Differential expression of synaptic markers regulated during neurodevelopment in a rat model of schizophrenia-like behavior.

Schizophrenia is considered a neurodevelopmental disorder. Recent reports relate synaptic alterations with disease etiology. The inbred Roman High- (RHA-I) and Low- (RLA-I) Avoidance rat strains are a congenital neurobehavioral model, with the RHA-I displaying schizophrenia-related behaviors and serotonin 2A (5-HT2A) and metabotropic glutamate 2 (mGlu2) receptor alterations in the prefrontal cortex (PFC). We performed a comprehensive characterization of the RHA-I/RLA-I rats by real-time qPCR and Western blotting for 5-HT1A, 5-HT2A, mGlu2, dopamine 1 and dopamine 2 receptors (DRD1 and DRD2), AMPA receptor subunits Gria1, Gria2 and NMDA receptor subunits Grin1, Grin2a and Grin2b, as well as pre- and post-synaptic components in PFC and hippocampus (HIP).

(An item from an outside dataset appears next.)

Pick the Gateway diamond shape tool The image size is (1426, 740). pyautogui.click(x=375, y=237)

Besides corroborating decreased mGlu2 (Grm2) expression, we found increased mRNA levels for Snap25, Synaptophysin (Syp), Homer1 and Neuregulin-1 (Nrg1) in the PFC of the RHA-I and decreased expression of Vamp1, and Snapin in the HIP. We also showed alterations in Vamp1, Grin2b, Syp, Snap25 and Nrg1 at protein levels. mRNA levels of Brain Derived Neurotrophic Factor (BDNF) were increased in the PFC of the RHA-I rats, with no differences in the HIP, while BDNF protein levels were decreased in PFC and increased in HIP. To investigate the temporal dynamics of these synaptic markers during neurodevelopment, we made use of the open source BrainCloud™ dataset, and found that SYP, GRIN2B, NRG1, HOMER1, DRD1 and BDNF expression is upregulated in PFC during childhood and adolescence, suggesting a more immature neurobiological endophenotype in the RHA-I strain.